He ido a entrenar. No ha importado lo que hice ayer. Obviamente se notaba el repetir algunos ejercicios. Pero ha dado igual. Simplemente he disfrutado, sin entrenar al uso. Esto lo primero. Entrenamiento más breve pero más centrado e intenso.
Aunque haya poca gente en el gym que vea entrenando fuerza, voy a arrimarme a quien vea que entrena como a mí me gusta. Tal vez algo descaradamente, pero creo que el espíritu de compañerismo entre aquellos que entrenan para rendir es mucho mayor que los que miran únicamente por su cuerpo. Estaría bien formar un grupo, dentro de un gym comercial. En realidad son bastante permisivos en el gym. A lo mejor propongo esto, por si surge algún interesado que comparta intereses. Y por qué no, competir entre nosotros.
Cómo no, ayer he estado pensando un buen tiempo, reflexionando sobre mí y las palabras de Frutos.
No necesito tanto orden, necesito entrenar. Y disfrutar. Hoy lo he hecho.

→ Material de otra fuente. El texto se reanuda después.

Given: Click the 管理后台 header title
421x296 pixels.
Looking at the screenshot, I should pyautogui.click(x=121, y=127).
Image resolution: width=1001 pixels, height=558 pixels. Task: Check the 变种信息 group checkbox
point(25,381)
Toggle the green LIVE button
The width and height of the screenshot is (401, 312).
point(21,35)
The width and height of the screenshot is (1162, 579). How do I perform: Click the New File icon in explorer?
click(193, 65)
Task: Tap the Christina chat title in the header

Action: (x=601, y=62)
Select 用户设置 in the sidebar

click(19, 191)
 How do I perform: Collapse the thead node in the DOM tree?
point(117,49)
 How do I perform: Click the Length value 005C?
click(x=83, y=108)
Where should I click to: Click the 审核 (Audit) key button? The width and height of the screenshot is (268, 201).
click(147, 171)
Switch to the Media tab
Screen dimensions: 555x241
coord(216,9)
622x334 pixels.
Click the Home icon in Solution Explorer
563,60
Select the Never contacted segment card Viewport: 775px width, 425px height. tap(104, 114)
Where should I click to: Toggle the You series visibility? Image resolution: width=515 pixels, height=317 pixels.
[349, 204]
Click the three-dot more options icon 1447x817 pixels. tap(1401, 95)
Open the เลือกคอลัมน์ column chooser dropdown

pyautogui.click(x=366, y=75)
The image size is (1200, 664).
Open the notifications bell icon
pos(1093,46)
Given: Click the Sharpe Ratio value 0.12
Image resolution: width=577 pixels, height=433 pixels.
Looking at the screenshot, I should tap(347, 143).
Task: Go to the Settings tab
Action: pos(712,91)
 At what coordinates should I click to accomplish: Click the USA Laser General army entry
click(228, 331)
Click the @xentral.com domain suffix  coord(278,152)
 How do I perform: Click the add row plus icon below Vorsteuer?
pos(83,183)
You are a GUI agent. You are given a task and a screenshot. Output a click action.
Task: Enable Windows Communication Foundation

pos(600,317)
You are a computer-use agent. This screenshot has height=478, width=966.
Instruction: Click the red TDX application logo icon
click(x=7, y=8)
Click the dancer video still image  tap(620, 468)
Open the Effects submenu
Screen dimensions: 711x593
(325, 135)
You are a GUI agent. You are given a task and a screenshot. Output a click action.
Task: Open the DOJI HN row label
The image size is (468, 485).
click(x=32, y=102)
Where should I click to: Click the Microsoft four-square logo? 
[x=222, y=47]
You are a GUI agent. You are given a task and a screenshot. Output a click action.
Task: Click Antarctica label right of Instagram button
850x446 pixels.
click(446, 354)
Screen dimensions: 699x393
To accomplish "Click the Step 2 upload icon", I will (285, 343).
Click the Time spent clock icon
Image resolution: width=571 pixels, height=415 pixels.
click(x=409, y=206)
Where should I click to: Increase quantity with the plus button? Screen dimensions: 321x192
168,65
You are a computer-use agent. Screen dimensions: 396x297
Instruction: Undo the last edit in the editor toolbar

Tampoco necesito mirar la comida que como al gramo. Es posible que deje de contar macronutrientes. Me agobia, y qué casualidad que he empezado a bajar de peso desde que he comenzado a contar. En este sentido mi problema es psicológico. Me da ansiedad. No es preocuparme por ganar peso. Es el asunto de cuadrar unos números. Parece ridículo, pero seguro que es un trastorno diagnosticado. Si desde el hospital se me dice que tengo que dejar de preocuparme por encajar una dieta (que no me está sirviendo) entonces definitivamente lo dejaré. Creo que en mi caso comería más sin darme cuenta. De momento opto por darme días libres, que coincidirán con reuniones con mi familia y/o amigos.
Espero evolucionar ya quitándome límites poco a poco. Y quiero que esto quede plasmado en este diario.